[What you will do]: Count the lines in the records that contain the string "item", treating uppercase and lowercase as different. Give only the number.

[Information provided]:
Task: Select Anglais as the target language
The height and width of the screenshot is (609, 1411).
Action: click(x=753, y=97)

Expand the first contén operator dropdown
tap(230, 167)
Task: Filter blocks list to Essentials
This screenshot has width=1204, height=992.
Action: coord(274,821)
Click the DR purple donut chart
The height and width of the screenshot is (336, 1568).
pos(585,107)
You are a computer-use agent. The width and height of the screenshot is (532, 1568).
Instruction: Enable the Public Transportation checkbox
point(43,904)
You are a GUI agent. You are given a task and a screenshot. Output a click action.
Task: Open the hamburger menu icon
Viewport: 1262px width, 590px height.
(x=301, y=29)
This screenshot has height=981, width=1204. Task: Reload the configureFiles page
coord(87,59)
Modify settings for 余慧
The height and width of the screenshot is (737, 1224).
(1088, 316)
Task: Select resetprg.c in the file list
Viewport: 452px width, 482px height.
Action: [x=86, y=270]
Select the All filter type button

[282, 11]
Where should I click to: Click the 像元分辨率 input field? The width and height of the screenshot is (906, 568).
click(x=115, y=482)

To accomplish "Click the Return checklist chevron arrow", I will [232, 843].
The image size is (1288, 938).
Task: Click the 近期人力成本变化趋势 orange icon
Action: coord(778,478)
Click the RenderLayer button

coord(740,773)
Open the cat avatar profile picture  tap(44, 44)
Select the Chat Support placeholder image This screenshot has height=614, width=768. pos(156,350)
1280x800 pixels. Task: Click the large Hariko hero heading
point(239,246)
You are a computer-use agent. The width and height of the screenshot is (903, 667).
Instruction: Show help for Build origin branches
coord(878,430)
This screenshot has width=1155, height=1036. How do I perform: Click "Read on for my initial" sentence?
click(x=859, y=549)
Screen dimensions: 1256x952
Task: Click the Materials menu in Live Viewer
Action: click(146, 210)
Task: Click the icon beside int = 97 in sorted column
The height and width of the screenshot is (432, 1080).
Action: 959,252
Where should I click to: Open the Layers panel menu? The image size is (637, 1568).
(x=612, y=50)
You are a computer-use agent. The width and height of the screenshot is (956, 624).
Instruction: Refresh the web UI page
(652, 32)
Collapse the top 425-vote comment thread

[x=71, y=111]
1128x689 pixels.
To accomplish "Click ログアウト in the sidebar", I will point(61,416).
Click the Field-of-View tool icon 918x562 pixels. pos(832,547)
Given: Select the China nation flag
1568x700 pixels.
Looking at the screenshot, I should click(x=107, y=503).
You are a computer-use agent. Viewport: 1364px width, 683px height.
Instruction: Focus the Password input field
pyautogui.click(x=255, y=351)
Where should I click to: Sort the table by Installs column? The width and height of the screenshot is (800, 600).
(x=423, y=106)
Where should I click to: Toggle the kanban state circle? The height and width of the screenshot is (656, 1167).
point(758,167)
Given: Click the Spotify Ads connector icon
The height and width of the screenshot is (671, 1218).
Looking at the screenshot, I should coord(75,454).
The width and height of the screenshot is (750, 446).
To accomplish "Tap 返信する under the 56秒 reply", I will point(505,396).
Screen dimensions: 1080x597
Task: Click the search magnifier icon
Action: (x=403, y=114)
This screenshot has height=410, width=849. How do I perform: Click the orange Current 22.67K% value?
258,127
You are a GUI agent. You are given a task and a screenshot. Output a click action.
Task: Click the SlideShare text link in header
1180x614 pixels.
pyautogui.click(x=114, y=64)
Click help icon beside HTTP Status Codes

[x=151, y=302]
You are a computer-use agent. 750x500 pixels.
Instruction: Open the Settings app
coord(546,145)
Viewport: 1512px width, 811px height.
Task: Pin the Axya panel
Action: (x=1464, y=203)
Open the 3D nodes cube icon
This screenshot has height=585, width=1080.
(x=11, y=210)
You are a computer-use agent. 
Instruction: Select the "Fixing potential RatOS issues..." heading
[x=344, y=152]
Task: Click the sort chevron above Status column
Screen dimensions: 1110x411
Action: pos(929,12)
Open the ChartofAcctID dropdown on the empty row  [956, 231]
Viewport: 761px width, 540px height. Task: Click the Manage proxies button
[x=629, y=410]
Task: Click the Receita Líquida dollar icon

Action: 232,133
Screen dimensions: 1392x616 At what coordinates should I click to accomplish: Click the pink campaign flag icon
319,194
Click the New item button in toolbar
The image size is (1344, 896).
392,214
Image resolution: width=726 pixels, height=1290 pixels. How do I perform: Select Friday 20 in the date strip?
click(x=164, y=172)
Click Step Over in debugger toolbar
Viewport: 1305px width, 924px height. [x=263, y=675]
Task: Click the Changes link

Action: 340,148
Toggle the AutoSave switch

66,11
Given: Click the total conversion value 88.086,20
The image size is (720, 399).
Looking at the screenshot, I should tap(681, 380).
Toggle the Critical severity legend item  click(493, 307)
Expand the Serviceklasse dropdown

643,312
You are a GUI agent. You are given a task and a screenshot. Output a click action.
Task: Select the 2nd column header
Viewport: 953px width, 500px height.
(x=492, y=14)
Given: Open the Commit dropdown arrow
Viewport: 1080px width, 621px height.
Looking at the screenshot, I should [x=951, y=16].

[Written solution]: 2